Rebecca Shrimpton, acclaimed for her rare melding of a highly eclectic approach with a sumptuous and agile voice, is an assistant professor of voice at Berklee College of Music. She is a vocalist for Boston's 19-piece Jazz Composers Alliance Orchestra, with whom she has recorded eight CDs, including Why Do You Ride?, named to DownBeat Magazine's best of 2015 list. She also is a vocalist for OddSong, whose debut recording, Jailhouse Doc with Holes in Her Socks, was on Cadence Magazine's top 10 list for 2016. Shrimpton has performed with Norm Zocher's Electric Strings Band, the progressive rock band David Zoffer Differential, and was a guest artist with the ensemble Tapestry.
Shrimpton received international praise in 2005 for her solo CD, Madman's Moon. Her 2009 release, Requited, featured songs by best-selling novelist Anita Diamant (The Red Tent), pianist Bert Seager, and a brilliant band, featuring Rick DiMuzio (tenor saxophone), Jorge Roeder (bass), and Richie Barshay (drums).

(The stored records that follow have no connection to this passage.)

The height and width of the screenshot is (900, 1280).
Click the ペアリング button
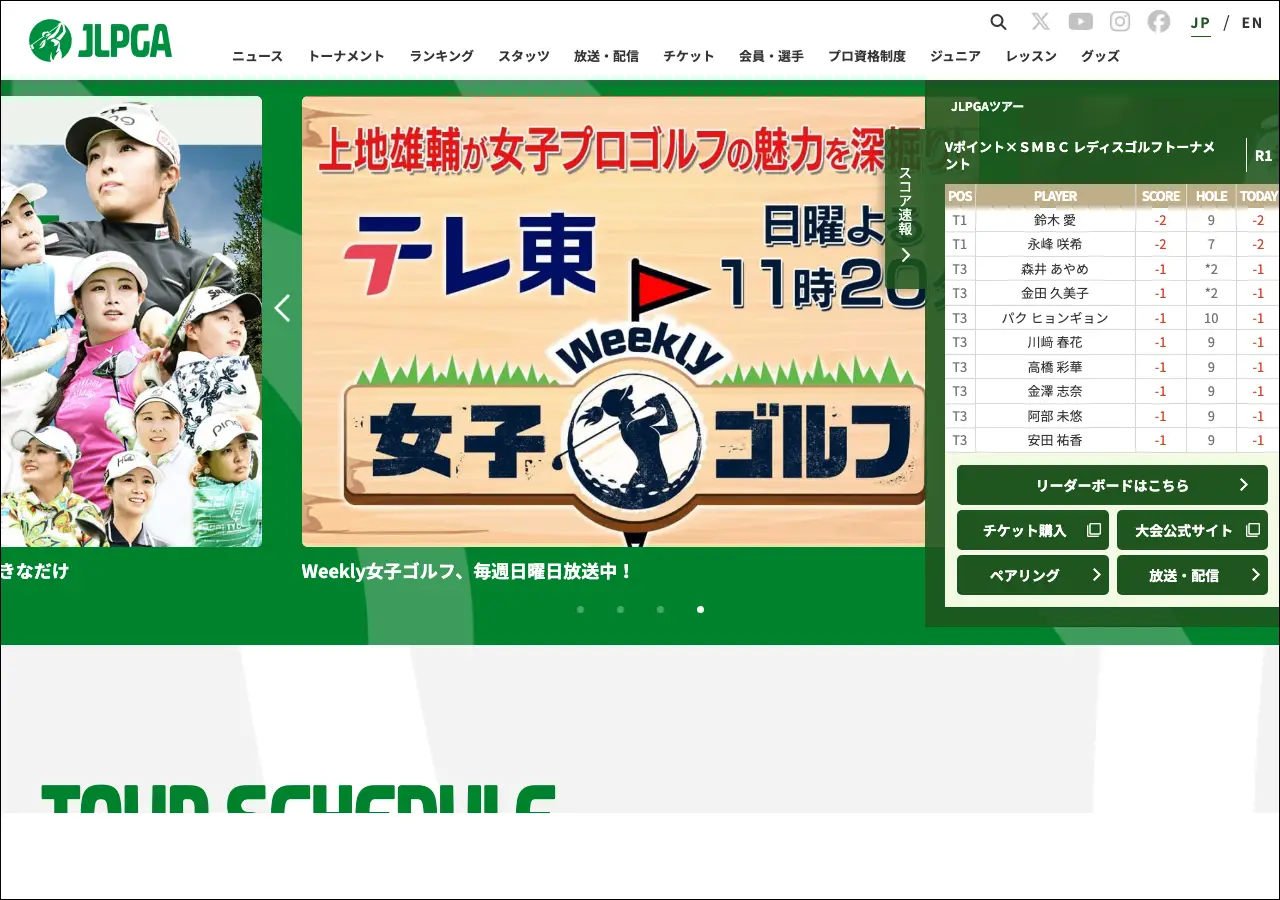[1032, 575]

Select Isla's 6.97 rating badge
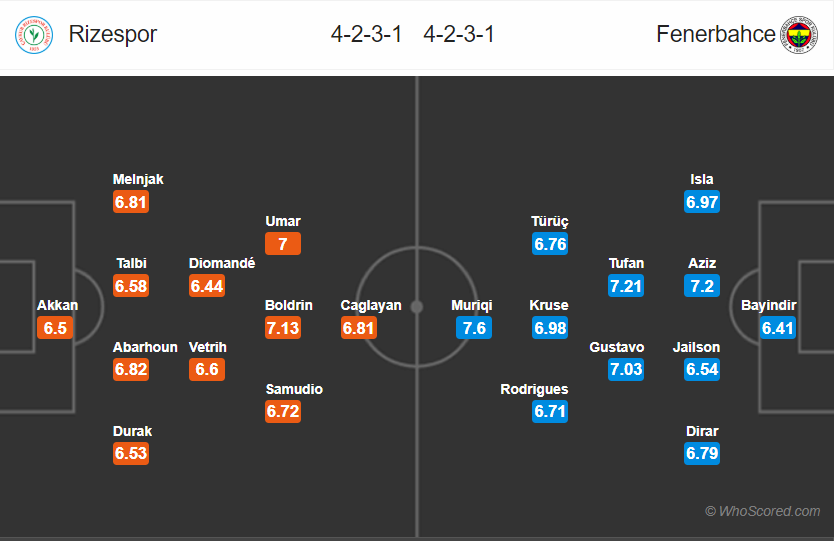tap(702, 202)
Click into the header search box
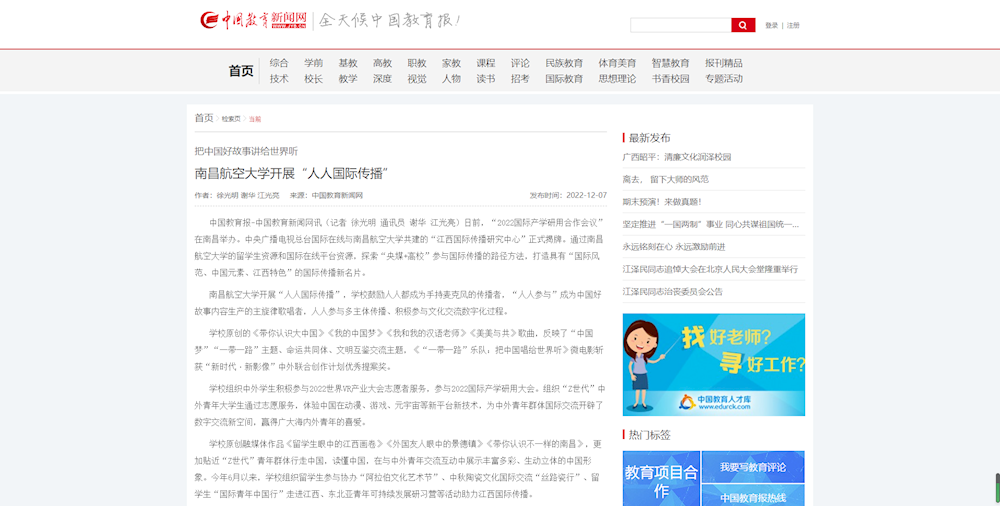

Shrimpton, who composes and arranges for her jazz ensembles, recently expanded her writing to the theater. She has been music director for three productions by the Cape Ann Shakespeare Troupe, composing original scores, including eight songs using Shakespeare's lyrics from The Tempest. Her current project is a musical adaptation of A Midsummer Night's Dream.
She has performed at Cornelia Street Cafe and Somethin' Jazz Club in New York, New York; Regattabar, House of Blues, Ryles Jazz Club, the Beehive, Jordan Hall, and Berklee Performance Center in Boston, Massachusetts; and the exquisite Shalin Liu Performance Center in Rockport, Massachusetts. She also was featured on two PBS/NPR concert broadcasts and recordings, performing with singer/actor Theodore Bikel.

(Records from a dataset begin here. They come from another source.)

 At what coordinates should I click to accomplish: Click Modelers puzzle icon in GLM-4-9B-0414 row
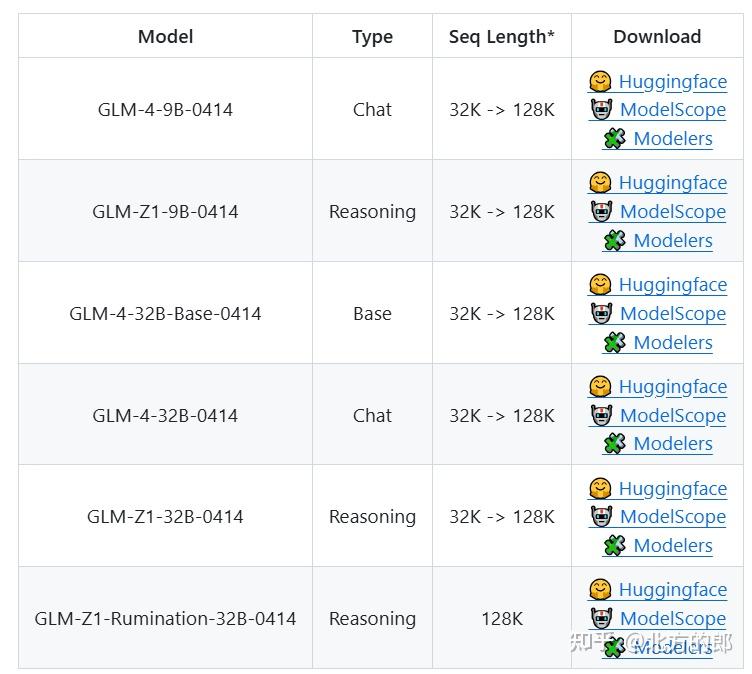click(x=614, y=138)
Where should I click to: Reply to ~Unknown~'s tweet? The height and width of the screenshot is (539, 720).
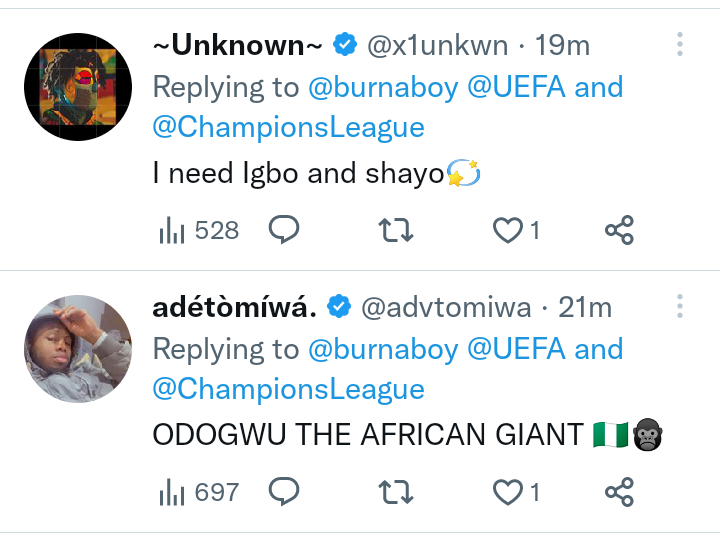pos(285,231)
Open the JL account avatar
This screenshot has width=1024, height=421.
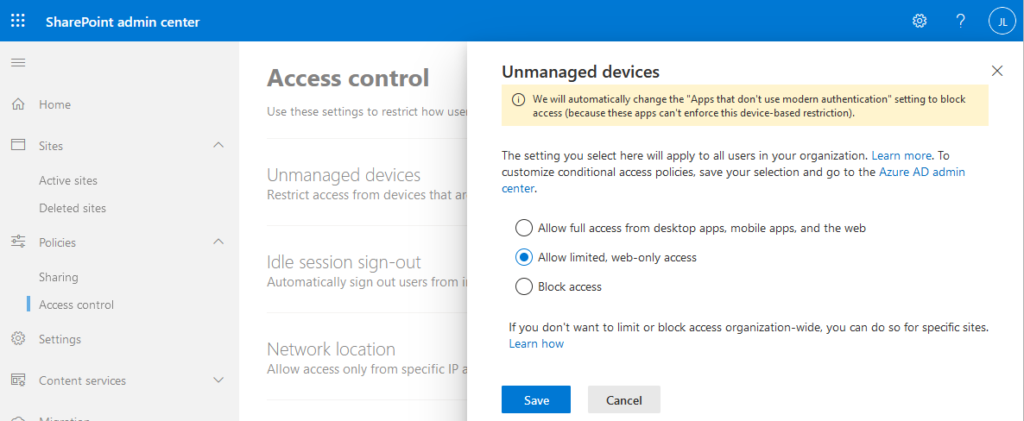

Shrimpton has taught voice for nearly 20 years, including at New England Conservatory Preparatory, Longy School of Music, and the Massachusetts Institute of Technology.
"New students often ask me what style of music is right for their voice. I tell them they should be asking a different question: What music do you absolutely love? What music moves you and fills you with joy and the passion to create? What do you care deeply enough about to sustain you through the challenges of a career in music? Now ... what do you need to learn in order to make that music? Find your passions—whether they’re singular or expansive—then build the skills and the instrument to pursue them."
"All singers carry a single, miraculous instrument of incredible flexibility and limitless colors, which we will spend a lifetime exploring and learning to play. This endlessly varied and magnificently expressive instrument is as capable of embracing a multitude of styles as it is of delving deeply into a single genre. And any way you use it that is deliberate, artistically connected to the music you’re making, and healthful (that is, physically sustainable over a lifetime) is the 'right way.' Your growth as a singer, however, is much faster and your artistic choices far more extensive with a solid knowledge of vocal anatomy and function, which is one of the foundations of my private instruction. I want my students to fall in love with their voice and to explore it as an instrument, with passion and intelligence, their entire lives. School is only the beginning!"